May 31, 2023 | Warren Shoulberg
It had been the standard for the lumber business for years and now it’s gone. A new lumber-futures contract has been created, designed to help reduce price volatility…a good thing.
During much of the pandemic years when supply chain issues coupled with big demand drove lumber prices sky-high – only to fall again as supply and demand levels evened out. And the lumber-futures contract, created by exchange operator CME Group, reflected those wild swings.
But CME has just replaced its previous contract, started in 1969 which was based on a train car of 110,000 board feet of lumber sent to a British Columbia location. It said this measure created a situation where buying and selling was nearly impossible some days.
The new contract, which went into effect last summer but with the ending of the previous one in mid-May is now the standard, is based on a truckload of two-by-fours delivered to Chicago, representing 27,500 board feet, or roughly enough to build a single-family house.
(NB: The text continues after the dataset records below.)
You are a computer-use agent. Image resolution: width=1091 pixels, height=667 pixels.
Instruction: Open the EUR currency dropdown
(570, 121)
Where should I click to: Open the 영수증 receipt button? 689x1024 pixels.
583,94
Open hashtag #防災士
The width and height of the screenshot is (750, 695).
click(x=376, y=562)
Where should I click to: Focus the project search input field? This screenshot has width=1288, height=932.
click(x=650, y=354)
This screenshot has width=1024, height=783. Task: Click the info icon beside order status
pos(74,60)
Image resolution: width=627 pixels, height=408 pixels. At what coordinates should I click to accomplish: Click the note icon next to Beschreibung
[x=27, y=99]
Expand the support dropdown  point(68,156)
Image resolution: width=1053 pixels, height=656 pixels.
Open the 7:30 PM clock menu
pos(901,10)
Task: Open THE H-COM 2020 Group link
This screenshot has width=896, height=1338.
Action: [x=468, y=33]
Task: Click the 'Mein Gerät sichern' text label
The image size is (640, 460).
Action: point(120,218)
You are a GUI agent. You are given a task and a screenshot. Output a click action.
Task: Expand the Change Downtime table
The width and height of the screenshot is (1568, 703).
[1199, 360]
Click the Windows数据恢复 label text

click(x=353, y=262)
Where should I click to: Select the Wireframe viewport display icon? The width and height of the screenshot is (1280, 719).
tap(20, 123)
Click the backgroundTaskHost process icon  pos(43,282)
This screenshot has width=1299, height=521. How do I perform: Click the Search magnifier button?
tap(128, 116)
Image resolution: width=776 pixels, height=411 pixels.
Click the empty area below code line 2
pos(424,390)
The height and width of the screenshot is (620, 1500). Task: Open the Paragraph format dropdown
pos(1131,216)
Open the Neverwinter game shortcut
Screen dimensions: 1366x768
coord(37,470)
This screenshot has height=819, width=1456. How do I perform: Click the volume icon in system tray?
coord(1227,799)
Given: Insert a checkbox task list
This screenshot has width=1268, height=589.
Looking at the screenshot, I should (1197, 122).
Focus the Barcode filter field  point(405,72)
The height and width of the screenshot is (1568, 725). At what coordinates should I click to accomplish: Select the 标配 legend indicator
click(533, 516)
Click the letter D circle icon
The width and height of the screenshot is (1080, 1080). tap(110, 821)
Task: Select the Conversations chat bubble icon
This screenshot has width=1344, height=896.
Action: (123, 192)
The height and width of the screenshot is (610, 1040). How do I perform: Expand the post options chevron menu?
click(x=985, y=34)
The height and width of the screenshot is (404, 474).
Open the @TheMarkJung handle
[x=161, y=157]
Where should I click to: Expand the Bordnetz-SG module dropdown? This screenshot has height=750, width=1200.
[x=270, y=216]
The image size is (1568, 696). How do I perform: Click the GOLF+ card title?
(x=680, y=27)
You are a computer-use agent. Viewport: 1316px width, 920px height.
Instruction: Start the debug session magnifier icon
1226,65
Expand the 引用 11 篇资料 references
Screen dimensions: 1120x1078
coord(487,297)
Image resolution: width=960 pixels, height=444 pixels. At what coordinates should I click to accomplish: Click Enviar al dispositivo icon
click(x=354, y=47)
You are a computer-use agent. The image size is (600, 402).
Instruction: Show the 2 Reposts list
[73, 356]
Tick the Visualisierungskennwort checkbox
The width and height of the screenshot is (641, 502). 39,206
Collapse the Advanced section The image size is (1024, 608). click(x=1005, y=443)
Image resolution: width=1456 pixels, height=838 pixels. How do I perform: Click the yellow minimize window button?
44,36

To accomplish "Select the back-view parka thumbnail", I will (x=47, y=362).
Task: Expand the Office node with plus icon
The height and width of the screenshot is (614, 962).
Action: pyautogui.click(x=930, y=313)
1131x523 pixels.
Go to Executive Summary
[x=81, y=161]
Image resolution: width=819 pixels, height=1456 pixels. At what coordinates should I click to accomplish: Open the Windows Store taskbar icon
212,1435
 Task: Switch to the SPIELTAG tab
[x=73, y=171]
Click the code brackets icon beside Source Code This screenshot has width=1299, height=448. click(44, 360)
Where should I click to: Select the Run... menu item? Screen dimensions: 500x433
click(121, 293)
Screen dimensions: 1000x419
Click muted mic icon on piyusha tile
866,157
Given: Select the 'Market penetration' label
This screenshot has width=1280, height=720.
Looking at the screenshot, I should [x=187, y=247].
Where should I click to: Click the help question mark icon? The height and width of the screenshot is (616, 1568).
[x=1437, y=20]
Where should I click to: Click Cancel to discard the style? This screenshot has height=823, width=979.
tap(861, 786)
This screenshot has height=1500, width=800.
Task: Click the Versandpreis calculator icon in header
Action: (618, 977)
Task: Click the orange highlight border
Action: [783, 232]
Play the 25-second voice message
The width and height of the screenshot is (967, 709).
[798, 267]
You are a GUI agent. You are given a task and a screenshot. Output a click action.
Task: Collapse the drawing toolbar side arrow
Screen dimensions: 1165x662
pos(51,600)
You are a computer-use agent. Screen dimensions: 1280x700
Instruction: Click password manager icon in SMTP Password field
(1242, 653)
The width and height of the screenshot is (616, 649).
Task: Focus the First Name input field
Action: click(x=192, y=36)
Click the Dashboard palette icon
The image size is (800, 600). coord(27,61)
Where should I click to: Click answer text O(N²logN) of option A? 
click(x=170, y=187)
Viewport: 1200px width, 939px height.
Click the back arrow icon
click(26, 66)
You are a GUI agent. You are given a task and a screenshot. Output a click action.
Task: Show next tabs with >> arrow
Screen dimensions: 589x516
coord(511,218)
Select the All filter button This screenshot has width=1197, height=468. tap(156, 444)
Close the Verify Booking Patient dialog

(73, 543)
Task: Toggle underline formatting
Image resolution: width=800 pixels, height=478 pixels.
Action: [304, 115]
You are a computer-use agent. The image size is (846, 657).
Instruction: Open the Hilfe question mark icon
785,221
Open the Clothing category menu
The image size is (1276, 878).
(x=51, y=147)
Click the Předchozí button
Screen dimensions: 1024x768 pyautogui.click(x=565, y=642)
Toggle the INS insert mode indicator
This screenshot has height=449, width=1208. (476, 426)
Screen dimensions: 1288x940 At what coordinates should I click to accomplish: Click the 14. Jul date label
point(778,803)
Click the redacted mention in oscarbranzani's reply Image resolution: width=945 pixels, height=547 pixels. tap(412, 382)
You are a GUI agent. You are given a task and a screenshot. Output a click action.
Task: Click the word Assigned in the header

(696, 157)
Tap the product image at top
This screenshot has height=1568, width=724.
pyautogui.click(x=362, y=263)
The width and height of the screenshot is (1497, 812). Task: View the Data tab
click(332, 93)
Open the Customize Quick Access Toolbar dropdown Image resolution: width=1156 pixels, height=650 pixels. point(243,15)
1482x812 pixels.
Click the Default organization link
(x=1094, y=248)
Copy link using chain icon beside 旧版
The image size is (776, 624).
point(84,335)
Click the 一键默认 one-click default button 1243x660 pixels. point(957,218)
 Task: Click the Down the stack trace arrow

According to the Wall Street Journal, which reported on the change, “Chicago is much closer to booming housing markets than Canada’s inland rainforest and as a delivery point much better approximates freight costs.
“A greater number of smaller contracts makes the market more inviting to speculators, whose presence lumber traders say would help to smooth out the choppy trading.” It added that it also allows for eastern species and fulfillment from more sawmills than the outgoing contract, which could only be satisfied with spruce, pine or fir from a shrinking number of mills in the Pacific Northwest.
“The changes are meant to make trading in two-by-four derivatives a more useful tool for sawmills, builders, and lumber yards to manage the risks involved in trading actual wood.”